The word feria comes from the Latin for "free day", or public holiday, when slaves got the day off and there were no court sessions. With the spread of Christianity across Europe they were hijacked by the Church and turned into religious occasions, often associated with Saints' Days.
In modern Spain, every town has its feria and they can last over a week. Their origins are diverse; some (like the Alcalá feria) are dedicated to the local incarnation of the Virgin Mary, others coincide with horse or cattle fairs, or the end of the harvest of some crop or other. Whatever its origins, these days the feria is mainly just an excuse for a party: music, dancing, fairground attractions, dressing up, drinking and generally having a good time. If the town has a bullring there will be toros - Death in the Afternoon. Some places erect a special portable bullring for the occasion. (Fortunately Alcalá's bullring was long since decommissioned, and the building now contains some interestingly shaped flats.) In Eastern Spain the ferias often include theatrical re-enactments of battles between moros y cristianos, dating back to the Christian reconquest and the expulsion of the Moors from Spain. In many places, Pamplona being the most famous, bulls run loose through the streets. In the fallas of Valencia, they throw fireworks around and burn giant effigies. In Buñol, also in Valencia, they throw several tons of ripe tomatoes at each other.
Alcalá´s celebrations seem mercifully tame in comparison, but it is still a big deal for the locals. Many small shops and businesses are closed during the feria.
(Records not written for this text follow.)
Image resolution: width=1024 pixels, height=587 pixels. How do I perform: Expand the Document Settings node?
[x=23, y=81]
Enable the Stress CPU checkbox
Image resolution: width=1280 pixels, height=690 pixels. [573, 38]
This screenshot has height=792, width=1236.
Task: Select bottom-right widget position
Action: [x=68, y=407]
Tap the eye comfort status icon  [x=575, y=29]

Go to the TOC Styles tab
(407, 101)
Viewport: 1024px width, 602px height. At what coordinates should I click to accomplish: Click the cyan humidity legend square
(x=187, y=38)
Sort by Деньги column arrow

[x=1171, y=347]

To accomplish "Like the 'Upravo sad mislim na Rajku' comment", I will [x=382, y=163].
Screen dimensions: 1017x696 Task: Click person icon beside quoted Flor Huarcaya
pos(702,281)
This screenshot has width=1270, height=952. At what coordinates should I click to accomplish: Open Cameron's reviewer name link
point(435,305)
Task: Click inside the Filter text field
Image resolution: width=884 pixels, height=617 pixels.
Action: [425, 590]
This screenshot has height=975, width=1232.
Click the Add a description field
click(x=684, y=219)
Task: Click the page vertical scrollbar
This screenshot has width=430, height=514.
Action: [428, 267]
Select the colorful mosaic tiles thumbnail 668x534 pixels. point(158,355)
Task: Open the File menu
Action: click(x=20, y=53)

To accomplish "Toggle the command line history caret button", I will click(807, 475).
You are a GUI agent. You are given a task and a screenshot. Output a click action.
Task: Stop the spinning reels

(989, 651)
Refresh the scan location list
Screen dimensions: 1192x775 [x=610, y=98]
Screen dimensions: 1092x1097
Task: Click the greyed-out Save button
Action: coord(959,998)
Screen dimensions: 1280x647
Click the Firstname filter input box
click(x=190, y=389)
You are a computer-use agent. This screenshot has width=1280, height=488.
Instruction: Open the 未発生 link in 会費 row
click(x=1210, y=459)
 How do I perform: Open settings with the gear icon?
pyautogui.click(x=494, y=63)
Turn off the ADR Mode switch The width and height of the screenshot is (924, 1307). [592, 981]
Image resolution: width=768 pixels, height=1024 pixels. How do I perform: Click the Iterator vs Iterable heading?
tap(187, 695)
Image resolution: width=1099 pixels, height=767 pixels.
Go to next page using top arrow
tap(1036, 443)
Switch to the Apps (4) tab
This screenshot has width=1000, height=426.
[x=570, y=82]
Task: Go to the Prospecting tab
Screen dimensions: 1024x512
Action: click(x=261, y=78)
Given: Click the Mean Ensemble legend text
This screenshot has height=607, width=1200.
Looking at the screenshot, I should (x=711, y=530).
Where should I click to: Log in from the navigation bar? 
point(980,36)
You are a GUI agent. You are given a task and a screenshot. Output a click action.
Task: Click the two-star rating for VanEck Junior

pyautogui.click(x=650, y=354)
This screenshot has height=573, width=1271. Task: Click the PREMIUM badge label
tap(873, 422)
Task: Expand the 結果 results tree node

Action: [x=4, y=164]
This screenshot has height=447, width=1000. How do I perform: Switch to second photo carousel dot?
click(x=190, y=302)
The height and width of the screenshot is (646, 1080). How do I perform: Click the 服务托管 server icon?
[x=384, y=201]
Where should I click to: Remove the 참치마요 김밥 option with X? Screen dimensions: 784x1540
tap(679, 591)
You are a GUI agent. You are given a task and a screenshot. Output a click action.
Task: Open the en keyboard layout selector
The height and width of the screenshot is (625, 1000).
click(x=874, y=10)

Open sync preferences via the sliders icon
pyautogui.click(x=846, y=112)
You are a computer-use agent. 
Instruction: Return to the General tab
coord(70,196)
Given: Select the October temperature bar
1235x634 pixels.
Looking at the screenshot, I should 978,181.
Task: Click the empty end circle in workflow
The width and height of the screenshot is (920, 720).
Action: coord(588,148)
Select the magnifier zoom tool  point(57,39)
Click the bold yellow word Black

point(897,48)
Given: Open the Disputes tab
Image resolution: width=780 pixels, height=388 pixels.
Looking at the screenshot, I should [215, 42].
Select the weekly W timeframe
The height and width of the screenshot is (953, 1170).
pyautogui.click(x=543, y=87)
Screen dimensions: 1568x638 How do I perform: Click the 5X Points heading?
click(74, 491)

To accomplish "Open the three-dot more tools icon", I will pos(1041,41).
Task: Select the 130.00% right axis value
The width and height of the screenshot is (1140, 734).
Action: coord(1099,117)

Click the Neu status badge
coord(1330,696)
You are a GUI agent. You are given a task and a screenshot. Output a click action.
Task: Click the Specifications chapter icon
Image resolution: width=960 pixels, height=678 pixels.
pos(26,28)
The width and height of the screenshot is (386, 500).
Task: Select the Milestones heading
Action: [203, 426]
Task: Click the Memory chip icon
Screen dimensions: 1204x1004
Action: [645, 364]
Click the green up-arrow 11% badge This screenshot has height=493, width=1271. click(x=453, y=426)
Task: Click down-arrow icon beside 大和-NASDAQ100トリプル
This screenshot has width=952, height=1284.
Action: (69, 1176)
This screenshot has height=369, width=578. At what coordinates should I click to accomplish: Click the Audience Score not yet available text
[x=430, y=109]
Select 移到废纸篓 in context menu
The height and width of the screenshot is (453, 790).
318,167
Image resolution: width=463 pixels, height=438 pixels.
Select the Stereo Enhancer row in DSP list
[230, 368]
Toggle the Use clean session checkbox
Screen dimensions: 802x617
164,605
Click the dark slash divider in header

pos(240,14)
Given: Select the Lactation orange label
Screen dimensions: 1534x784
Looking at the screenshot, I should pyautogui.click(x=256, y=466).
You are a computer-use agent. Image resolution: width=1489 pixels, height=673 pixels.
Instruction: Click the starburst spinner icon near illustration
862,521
There will be an opening ceremony in the park on Wednesday night, with a speech by a local bigwig; senior and junior romeras will be appointed in the local equivalent to the Rose of Tralee contest, and the brass band will lead the way down to fairground site where the bigwig will turn on the lights.
At the big ferias like those in Jerez and Sevilla, the serious revelry takes place in private casetas, marquees sponsored by private companies, entrance by invitation only. Alcalá's casetas are sponsored by peñas, or social clubs, and apart from on Members' Night they are open to all. They serve food and drink, and some will have live bands. Last year I saw a notice in one, apologising for having to close at six - a.m. that is, not p.m.!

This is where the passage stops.